When Deputy Prime Minister H.E. Hun Many led an official Cambodian delegation to London, the visit carried a weight that went well beyond the formality of diplomatic protocol. It was, in many ways, a physical expression of something that trade data has been quietly signalling for several years now, that Cambodia and the United Kingdom are building a relationship with genuine substance behind it.
On 8 April, Deputy Prime Minister H.E. Hun Many sat down with UK Minister for the Indo-Pacific Seema Malhotra MP for talks that covered an unusually broad range of shared concerns. Trade and investment formed the backbone of the discussion, but the conversation extended into defence cooperation, education, instability in the Middle East, and the sensitive situation along the Cambodian-Thai border. Minister Seema Malhotra MP expressed the United Kingdom’s desire to support a peaceful resolution to border tensions and acknowledged the important role of the Joint Border Commission in that process. She also reaffirmed UK support for Cambodia’s ongoing crackdown on online scam operations, an issue that has drawn international attention and one that the Royal Government of Cambodia has pursued with notable determination.
The delegation accompanying Deputy Prime Minister H.E. Hun Many included H.E. Samheng Boros, Minister attached to the Prime Minister of the Kingdom of Cambodia, whose presence underscored the seriousness with which Phnom Penh approached the visit. Also present throughout the London engagements was H.E. Mrs Tuot Panha, Ambassador Extraordinary and Plenipotentiary of the Kingdom of Cambodia to the United Kingdom. Those familiar with the Cambodia-United Kingdom relationship will not be surprised by the warmth with which the delegation was received. H.E. Mrs Tuot Panha has built a reputation for quiet, consistent, and exceptional stewardship of the bilateral relationship, and her presence was widely regarded as both fitting and significant.

The backdrop to all of this is a trade relationship that has been growing at a pace few would have predicted even five years ago. Bilateral trade between Cambodia and the United Kingdom reached £1.1 billion in the twelve months to the end of September 2025, a 36.2 percent increase, or £298 million more than the previous year. Total UK imports from Cambodia stood at £965 million in the same period, driven overwhelmingly by goods. Cambodian garments alone accounted for £768.5 million of that figure, with footwear adding a further £97.3 million. These are industries built on the labour of millions of Cambodian workers, and every percentage point of growth in those numbers carries real meaning for real families.
What has drawn particular attention among trade observers is the dramatic rise in UK services exports to Cambodia, which grew by 195.2 percent in a single year. It is the kind of shift that signals a maturing relationship, one moving beyond the simple exchange of goods and into something more interconnected and durable.

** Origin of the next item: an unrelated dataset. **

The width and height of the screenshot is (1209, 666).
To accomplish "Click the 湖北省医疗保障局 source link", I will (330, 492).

The macroeconomic picture adds further weight to the optimism expressed on both sides in London. The International Monetary Fund projects Cambodia’s GDP will reach USD 51.5 billion in 2026, with growth forecast to accelerate toward 5.5 percent by 2030. GDP per capita, which stood at USD 2,500 in 2023, is on a steady upward path toward USD 2,900 this year. Cambodia’s inward foreign direct investment stock reached USD 52.7 billion at the end of 2024, nearly double what it was in 2017. The country’s global GDP ranking has climbed from 101st in 2023 to a projected 96th in 2026. Under the leadership of Prime Minister Samdech Thipadei Hun Manet, Cambodia has pursued a deliberate course of economic modernisation and diversification that is beginning to show up clearly in the numbers.
The London visit sent a clear message to international partners and investors alike. Cambodia is not a country waiting for opportunity to find it. It is a country that shows up, engages seriously, and builds relationships that last. Deputy Prime Minister H.E. Hun Many’s engagements in the United Kingdom demonstrated exactly that, a nation confident in its trajectory and clear-eyed about the partnerships it wants to deepen.
The relationship between Cambodia and the United Kingdom is no longer one that requires explanation or justification. It is a working partnership between two countries that see clear value in each other and that are prepared, as the London talks showed, to act on it.